**Objective 1:** In the deep learning project's classification-to-segmentation pipeline, what probability threshold must a detected class exceed to be kept?

___ Document section ___

Deep Learning Final Project: Classifier to Segmentation

Problem Statement

We aim to solve the problem of object segmentation, where the input is an image and class label such as “cat” and the output is a mask where objects of that class are present in the image. However, we want to only use a pre-trained classification model with no additional training for segmentation, by checking which pixels of the image were used by the model to classify it as a particular label.

Abstract

Current state of the art object segmentation methods involve training a deep neural network on a segmentation dataset. DeconvNet in particular appends deconvolutional layers after a convolutional neural network that aim to reverse the convolutions to obtain the input pixels that contributed to a class. However, Simonyan, et. al. in their paper “Deep inside Convolutional Networks: Visualising Image Classification Models and Saliency Maps” proposed a method for doing this same computation with only a pre-trained classification model and no additional training for segmentation. They additionally proved that their method is equivalent to deconvolutions except when dealing with a ReLU layer. They use the gradient of a class probability with respect to an input pixel as a proxy for how important the pixel is for identifying that class, creating a saliency map, which can then be converted into a segmentation mask. A second method, guided backpropagation, tries to improve upon Simonyan, et. al.’s work. We replicate Simonyan, et. al.’s method and compare it in detail to guided backpropagation on the COCO segmentation challenge. We were able to achieve high IOU compared to ground truth masks on images with one large object, but lower IOU on images with many or small objects.

Methodology

Pipeline Summary

1. Get detected classes with TResNet (multi-class classifier trained on COCO. Input: image. Output: probabilities for each class)

a. Run the classification model forward on image to get class probabilities

b. Get top k=20 most likely classes

c. Filter for classes with probability > threshold=0.75

2. For each detected class:

a. Calculate the gradient of the class probability w.r.t. the input image

i. Method 1: “vanilla” gradient backpropagation

ii. Method 2: guided backpropagation

b. Convert the gradient to a saliency map by taking the absolute value of the gradient and taking the max absolute value across the channels for each pixel

c. Convert the saliency map to a segmentation mask

i. Method 1: using the GraphCut library (

1. Compute the foreground seed, a mask of pixels with saliency above the 95th percentile, and the background seed, a mask of pixels saliency below the 30th percentile

Foreground (left) and background (right) from vanilla gradient. Top: ‘person’. Bottom: ‘giraffe’.

___ Extracted information ___

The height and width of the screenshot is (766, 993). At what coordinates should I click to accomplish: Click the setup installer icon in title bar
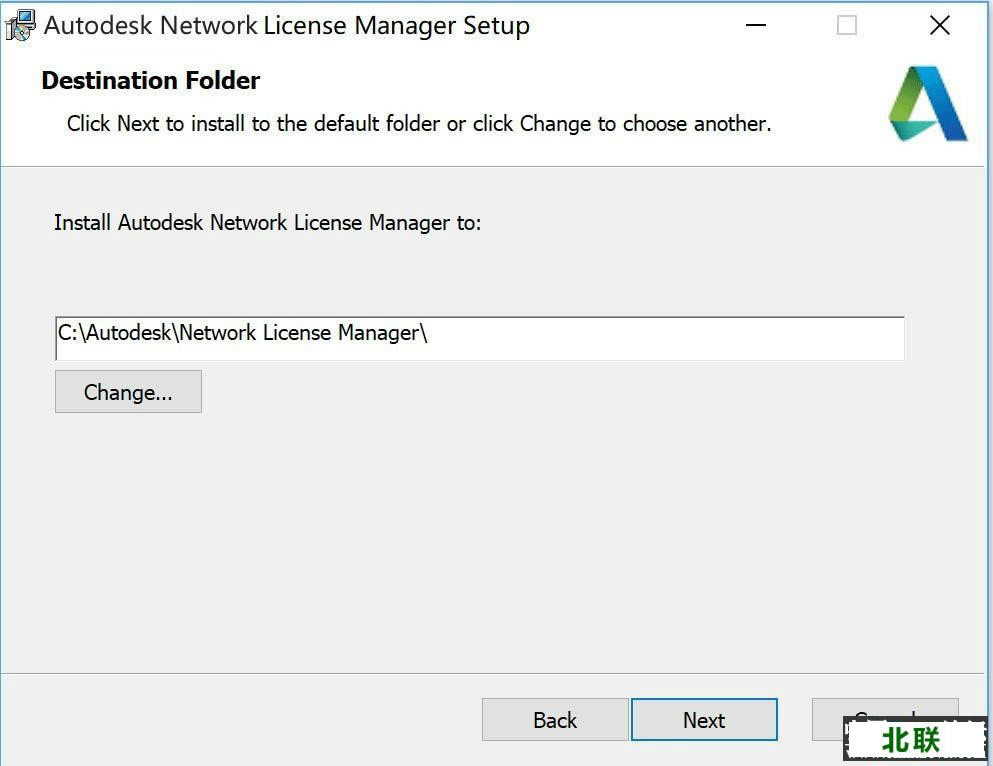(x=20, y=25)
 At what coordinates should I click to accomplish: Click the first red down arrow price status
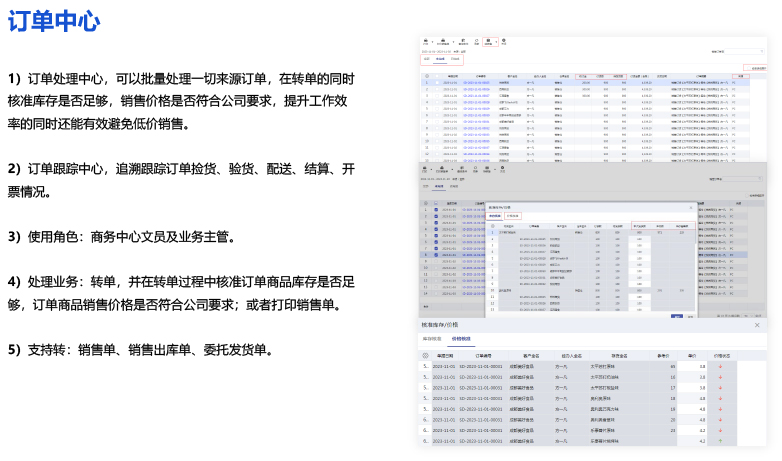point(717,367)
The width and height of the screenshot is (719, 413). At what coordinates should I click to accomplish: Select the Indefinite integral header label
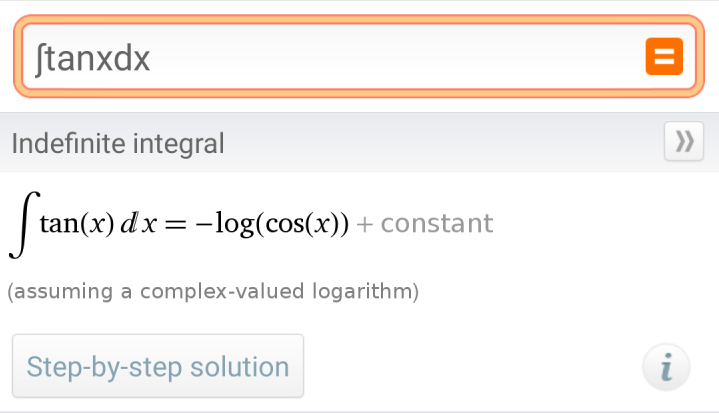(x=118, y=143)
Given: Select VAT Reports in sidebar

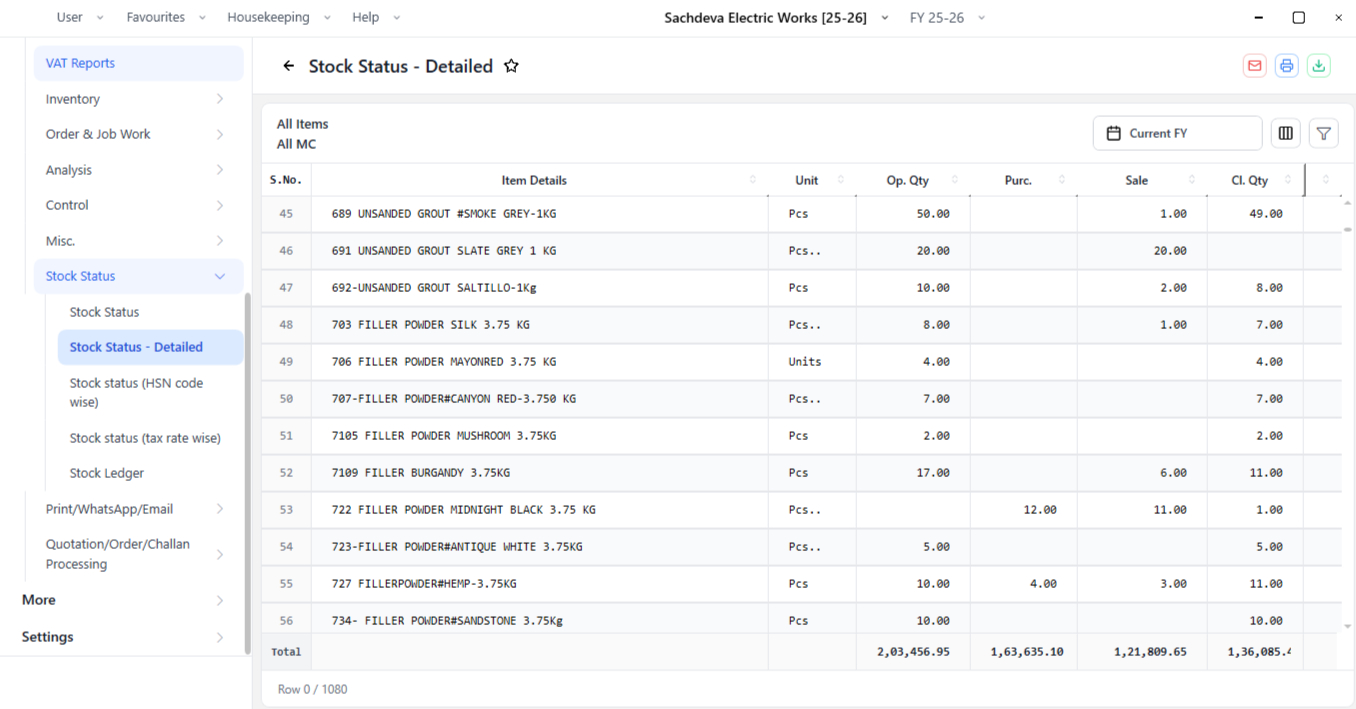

___

**Objective 2:** Repeat everything in the records from the line containing "The width and" down to the end of the records, and leave the pictures out.

**Expected answer 1:** 0.75

**Expected answer 2:**
The width and height of the screenshot is (719, 413). At what coordinates should I click to accomplish: Select the Indefinite integral header label
(x=118, y=143)
Given: Select VAT Reports in sidebar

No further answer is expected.